Before we begin, I’d like to be clear—this nation has always been divided. There has always been a significant divide between white people and minorities in America. This isn’t some new revelation that occurred only in the past week. However, for many people, this is the beginning of notably significant changes.
In this past week, several unarmed African Americans were murdered by police. Most notable were the two murders of Philando Castile in Falcon Heights, MN, and Alton Sterling in Baton Rouge, LA. These two attacks in particular stirred up controversy due to the fact that both their murders were recorded on video.
Castile’s girlfriend, Diamond Reynolds, streamed the aftermath of the shooting onto Facebook Live. He had evidently informed the officer of a registered firearm in his car and was reaching for his license and registration when the officer opened fire.
Sterling was being detained and arrested while in possession of an unlicensed fire arm. He was pinned to the ground when an officer shot him. The officers reported him reaching for a fire arm, though the video contradicts this statement. A civil rights investigation has been opened by the Justice Department following the release of the video.

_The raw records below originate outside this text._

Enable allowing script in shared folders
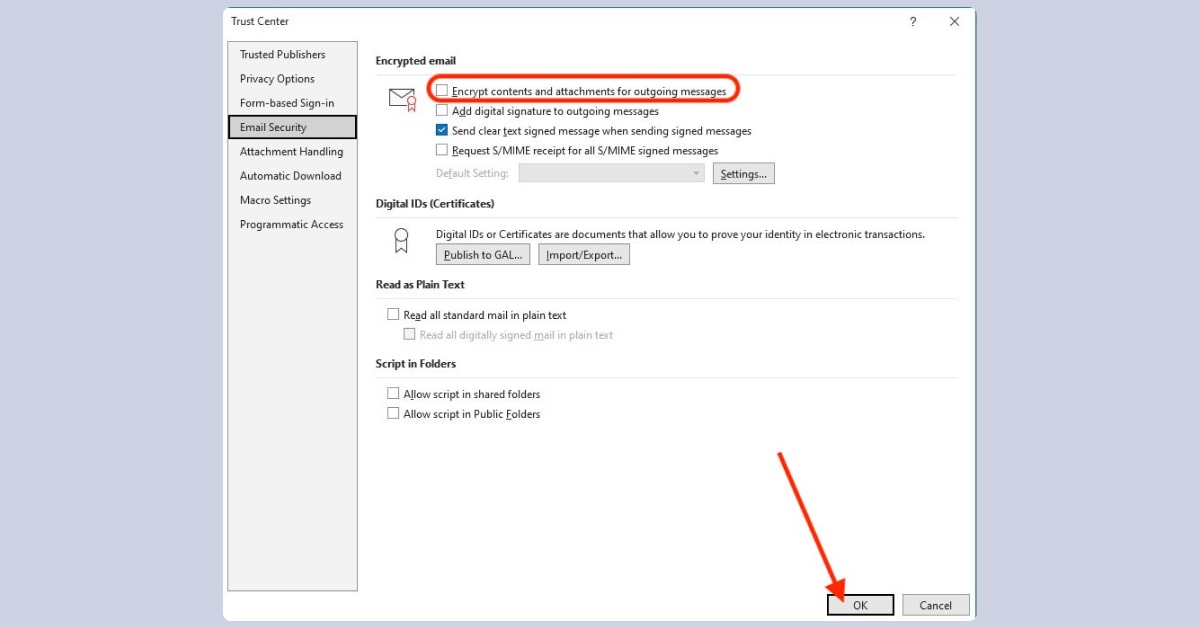The height and width of the screenshot is (628, 1200). (394, 393)
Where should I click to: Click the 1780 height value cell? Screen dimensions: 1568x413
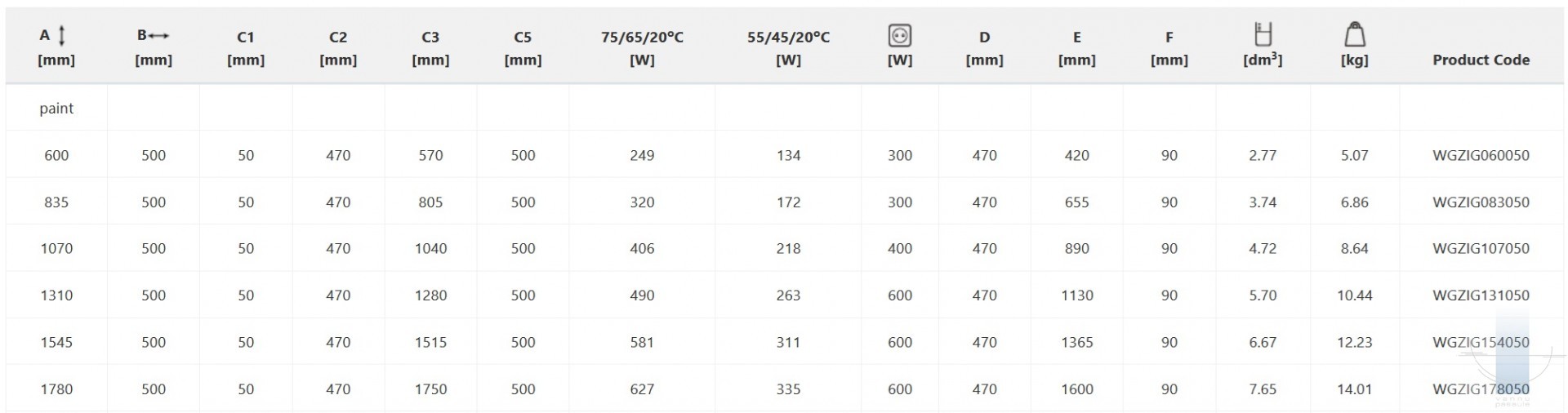click(56, 389)
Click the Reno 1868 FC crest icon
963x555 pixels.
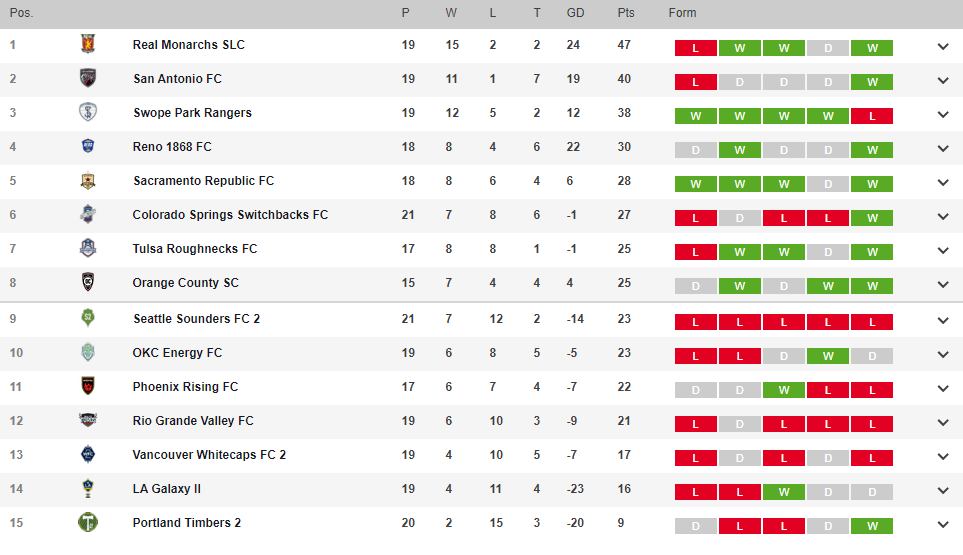coord(88,146)
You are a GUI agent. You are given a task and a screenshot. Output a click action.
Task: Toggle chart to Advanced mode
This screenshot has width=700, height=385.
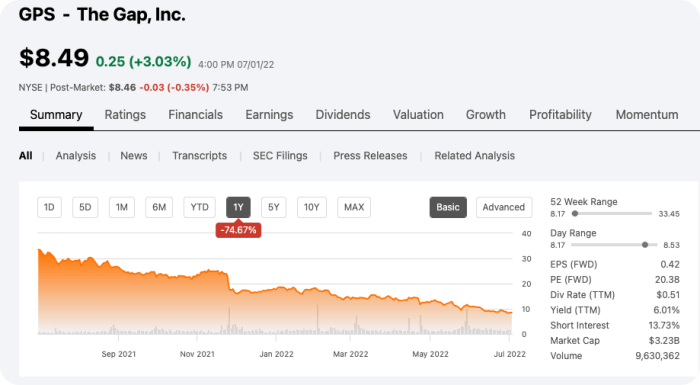click(x=504, y=207)
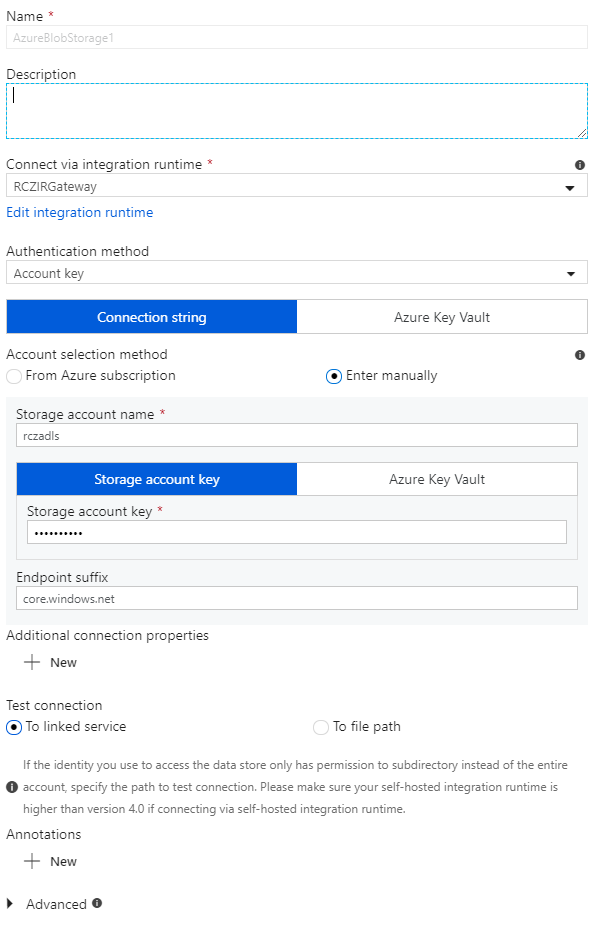Click info icon beside integration runtime

click(x=580, y=165)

Following the first shooting in Baton Rouge, several protests sprung up but were mostly peaceful. After Castile’s murder, protests grew but still remained peaceful. However, in Dallas, the peace ended when a lone unaffiliated gunman murdered five police officers at a peaceful Black Lives Matter protest. The Black Lives Matter movement has denounced him and his use of violence. The gunman was killed in a standoff with law enforcement.
Since then, a divide has sprung up across America, with people feeling the need to declare whether they fall on the side of “Blue Lives Matter” or “Black Lives Matter.” The New York Post declared “civil war” on their front page and the Drudge Report rebranded this movement as “Black Lives Kill.”
A police officer in Overland Park, Kansas, was fired after writing “We’ll see how much her life matters soon. Better be careful leaving your info open where she can be found : ) Hold her close tonight it’ll be the last time,” on a Facebook photo of LaNaydra Williams’ young daughter.
A former Republican congressman, Joe Walsh, wrote on his Twitter following the Dallas shootings “This is now war. Watch out Obama. Watch out black lives matter punks. Real America is coming after you.”
We are split and we, as a nation, have reached a tipping point. In 2015, unarmed black people were killed at five times the rate of unarmed white people. Only two of these alleged 102 shootings resulted in convictions of the police officers. Nothing has changed from last year to this one, and the video of not one, but two of these incidents in the same week in 2016 has once again brought this issue to a tipping point, though it was handled with relative peace until the Dallas shootings.
There are now literal calls for war and death threats being hurled at African Americans. Many are following the New York Post’s line of thought—we’re heading towards another Civil War.